EXERCISE AIM:
Nothing but the lines from the one with "Where should I" through the end of the data should be set down, each exactly as written, and no picture should be included.

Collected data
- - - - -
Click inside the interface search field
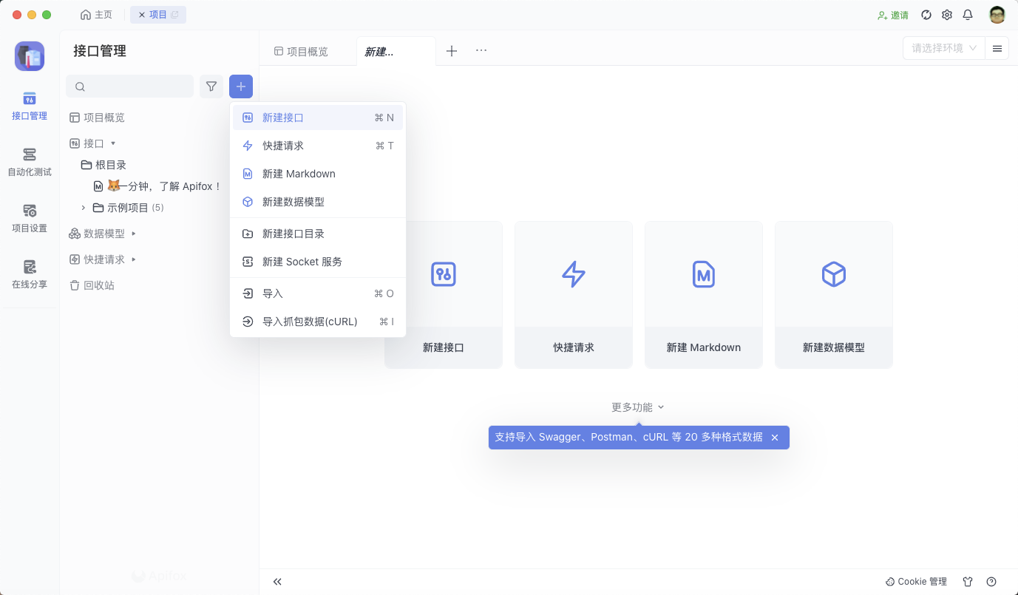The image size is (1018, 595). 129,86

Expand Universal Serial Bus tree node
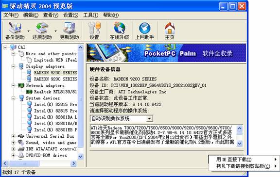13,136
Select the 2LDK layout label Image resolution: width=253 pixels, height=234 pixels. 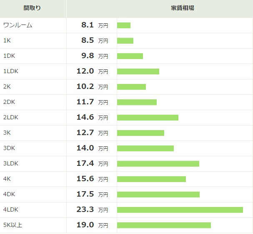coord(11,117)
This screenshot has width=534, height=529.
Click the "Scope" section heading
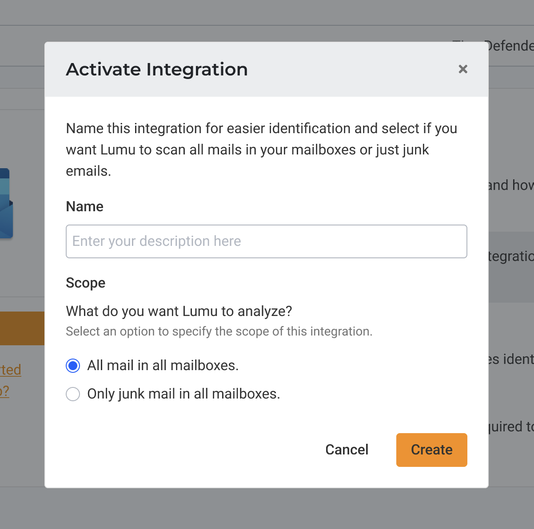(85, 283)
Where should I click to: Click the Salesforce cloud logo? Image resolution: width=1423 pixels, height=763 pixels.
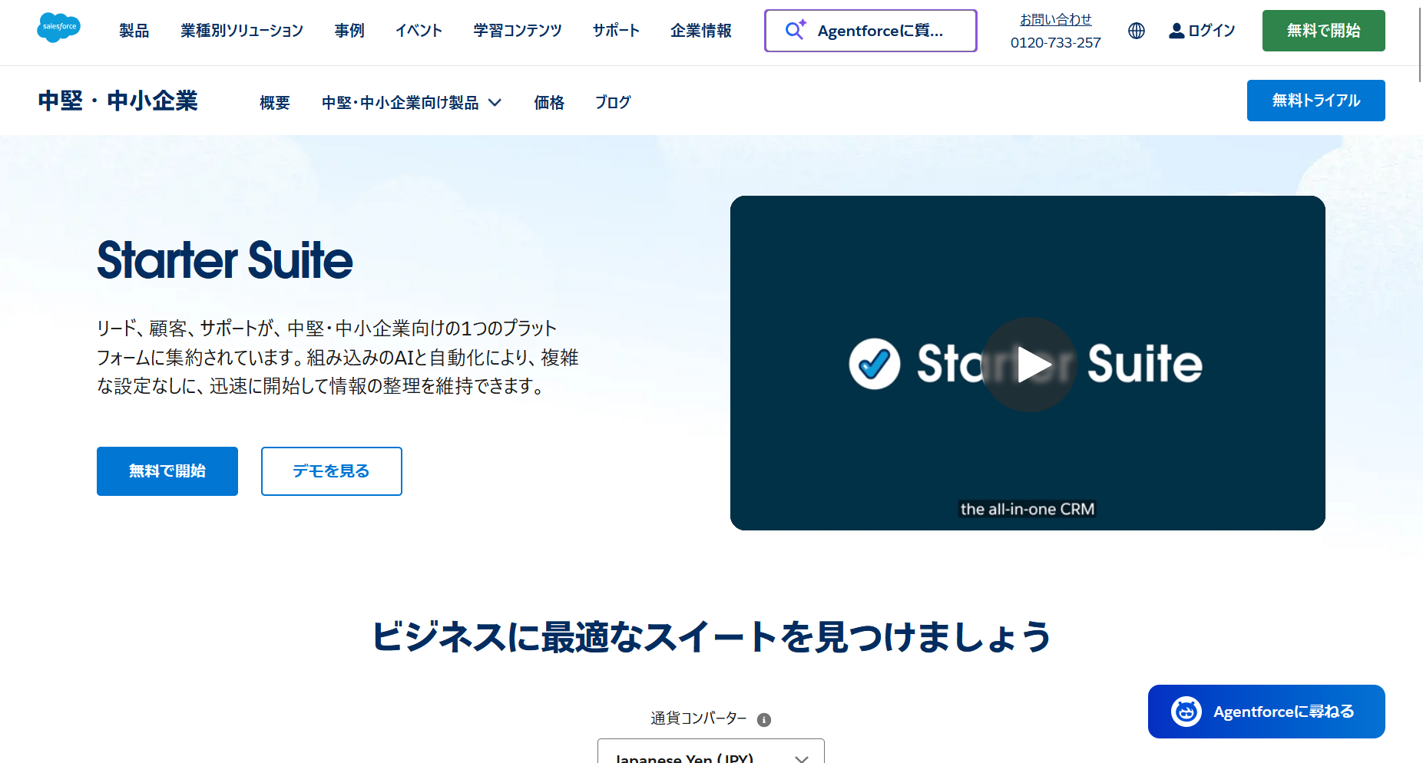(x=58, y=28)
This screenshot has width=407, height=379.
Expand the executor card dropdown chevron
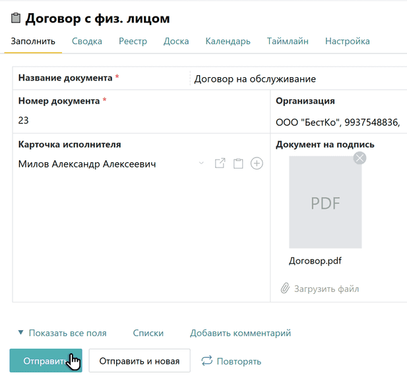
- - - - -
ANSWER SECTION:
Where should I click to: Click the Salesforce cloud logo? Image resolution: width=1423 pixels, height=763 pixels.
(x=58, y=28)
This screenshot has width=407, height=379.
Expand the executor card dropdown chevron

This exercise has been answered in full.